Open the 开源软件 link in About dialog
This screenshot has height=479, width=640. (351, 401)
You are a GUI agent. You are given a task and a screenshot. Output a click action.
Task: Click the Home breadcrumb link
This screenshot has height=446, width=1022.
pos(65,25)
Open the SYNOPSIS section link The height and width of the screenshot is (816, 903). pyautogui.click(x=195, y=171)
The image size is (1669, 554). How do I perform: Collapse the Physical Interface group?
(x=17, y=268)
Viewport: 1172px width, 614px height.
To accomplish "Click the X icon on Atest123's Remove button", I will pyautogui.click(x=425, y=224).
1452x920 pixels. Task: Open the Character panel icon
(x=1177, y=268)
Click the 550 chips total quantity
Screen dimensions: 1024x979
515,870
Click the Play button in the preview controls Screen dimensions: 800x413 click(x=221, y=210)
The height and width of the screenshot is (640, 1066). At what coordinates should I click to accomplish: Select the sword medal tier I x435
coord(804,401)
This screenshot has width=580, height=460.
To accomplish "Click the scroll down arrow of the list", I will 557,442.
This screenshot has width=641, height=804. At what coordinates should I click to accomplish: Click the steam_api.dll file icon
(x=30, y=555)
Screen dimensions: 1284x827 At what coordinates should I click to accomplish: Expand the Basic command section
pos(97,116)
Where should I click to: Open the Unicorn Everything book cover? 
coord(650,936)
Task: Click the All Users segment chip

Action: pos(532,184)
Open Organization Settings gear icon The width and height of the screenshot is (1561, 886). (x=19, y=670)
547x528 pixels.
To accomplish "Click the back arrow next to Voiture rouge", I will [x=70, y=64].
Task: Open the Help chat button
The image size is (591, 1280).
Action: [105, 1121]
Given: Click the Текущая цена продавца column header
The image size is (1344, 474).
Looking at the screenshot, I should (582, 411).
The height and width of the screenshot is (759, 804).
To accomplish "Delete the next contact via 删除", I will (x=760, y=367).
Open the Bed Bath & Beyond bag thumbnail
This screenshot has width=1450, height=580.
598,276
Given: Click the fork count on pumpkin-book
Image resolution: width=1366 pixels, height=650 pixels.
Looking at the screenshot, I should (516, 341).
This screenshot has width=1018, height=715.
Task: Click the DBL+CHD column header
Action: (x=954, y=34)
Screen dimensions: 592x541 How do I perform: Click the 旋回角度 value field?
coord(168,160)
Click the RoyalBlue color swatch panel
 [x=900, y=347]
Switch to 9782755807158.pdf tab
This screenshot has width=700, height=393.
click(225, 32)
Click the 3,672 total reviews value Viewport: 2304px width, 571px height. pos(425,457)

[What the task asks]
Only the lines above that hold "button" are wanted. Show every one of them.

[Output]
To accomplish "Click the X icon on Atest123's Remove button", I will pyautogui.click(x=425, y=224).
Click the Play button in the preview controls Screen dimensions: 800x413 click(x=221, y=210)
Task: Open the Help chat button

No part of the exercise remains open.